Собрание сочинений в шести томах. Т. 6. Наука и просветительство - стр. 107
На что, по-Вашему, больше всего похожа эта анкета? – На разговор Панурга с Фредоном.
– Какая, по-Вашему, связь между наукой и идеологией?
– Идеология как система навязываемых взглядов существует всегда, если не как догма, то как мода. Я могу выделить и то, что во мне от марксизма, и то, что от реакции на него. Моим стиховедению и общей поэтике одинаково неуютно и в советском, и в послесоветском идеологическом климате: там они слишком далеки от обязательной идейности, тут – от обязательной духовности. Сказать то, что ты хочешь сказать в науке, можно всегда: на то мы и учимся риторике.
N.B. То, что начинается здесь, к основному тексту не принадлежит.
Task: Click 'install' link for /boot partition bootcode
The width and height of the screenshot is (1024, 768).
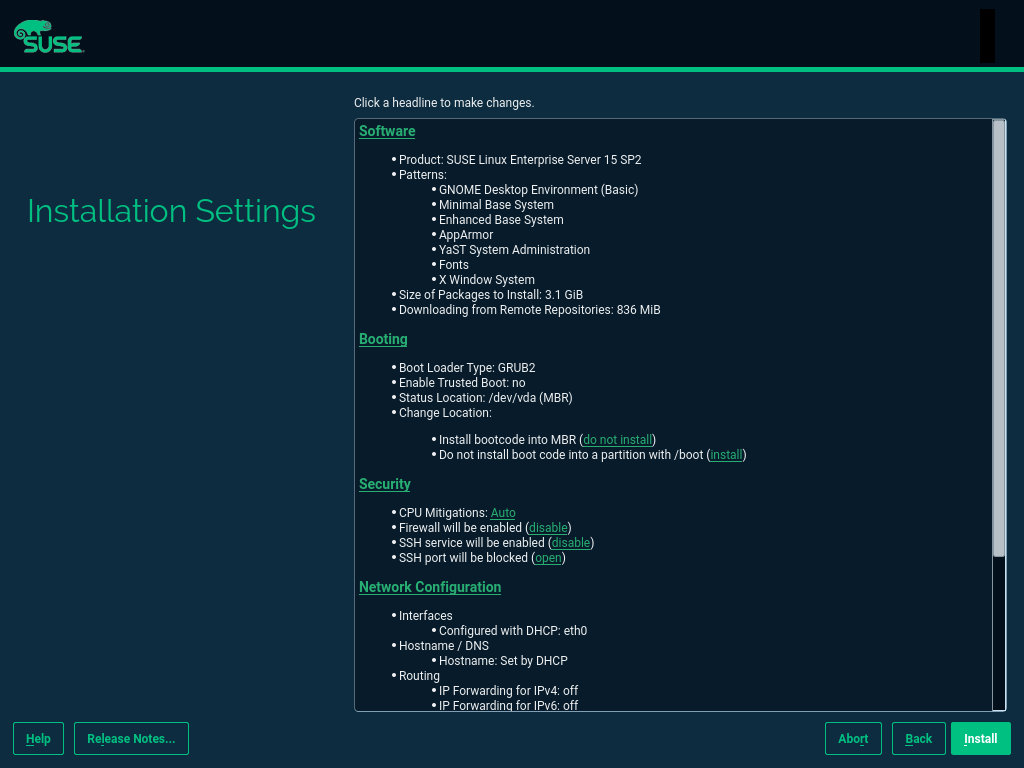Action: click(726, 455)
Смена режима сказалась в том, что раньше мне нужно было треть сил тратить на риторические способы приемлемым образом высказать то, что я думаю, а теперь этого не нужно; так что я полагаю, что теперь жизнь все-таки пока лучше. Во всяком случае, для меня, старого и безопасного. Лучше ли для молодых, которые должны пользоваться понятиями Деррида и Флоренского, как мы должны были понятиями Маркса, – в этом я не так уверен.
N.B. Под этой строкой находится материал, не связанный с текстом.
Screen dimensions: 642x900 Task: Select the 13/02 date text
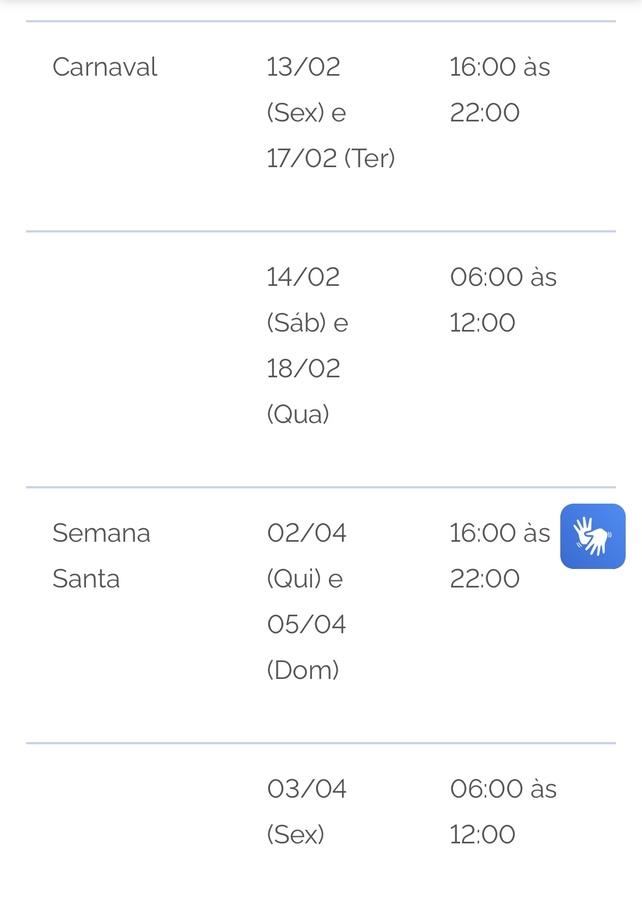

– В чем Вы больше западный, а в чем российский?
– Все хорошее в науке – общее для России и Запада. Все недостатки в ней – национальные: от русской, немецкой и прочей ограниченности. Если мне укажут мои недостатки (со стороны виднее), то скорее всего они окажутся российскими.
– Каково будущее России? С какими процессами Вы его связываете?
– Все то же: Россия по-прежнему будет взбегать через ступеньку вслед Западу и когда-нибудь сравняется с ним. Так взбегая, трудно не падать; сейчас она упала и расшиблась о ступеньки, а встанет ли она с левой ноги или с правой, не так уж важно.
– Точно ли так уж безразлично, встанет Россия с правой ноги или с левой?
– Первый год, два, пять – не безразлично, а потом все равно придется продолжать начатое.
– Почему Вы стали филологом?
– Боюсь, что единственный честный ответ – потому что филология ближе моему душевному складу. А как складывался этот склад – тема слишком далеко выходящая за пределы анкеты. У меня в детстве было пристрастие к звучным непонятным словам, поэтому древняя история привлекала меня экзотическими именами, а стихосложение – словами «ямб» и «хорей». У меня было ощущение, что мороженое почему-то нравится мне меньше, чем сверстникам, а стихи Пушкина больше, чем сверстникам, но я не мог им объяснить почему: поэтому я стал интересоваться не только тем, какое мороженое и какие стихи приятнее, а и тем, как они сделаны. Потом и эти предметы, и этот подход закрепились для меня как средства ухода не столько даже от действительности, сколько от соперничества с окружающими. Любить стихи Пушкина умеют многие, и, конечно, у них это получается лучше, чем у меня; а знать, как они устроены, умеют немногие, и здесь мне легче чувствовать себя не хуже других. Влияние среды: вероятно, в детстве мне легче было получить ответ, что значит такое-то слово, и труднее – как устроена такая-то вещь. Влияние книг: в школьном возрасте мне попали в руки Шкловский и Томашевский, и они говорили об устройстве литературных произведений интереснее, чем советские учебные и ученые книги.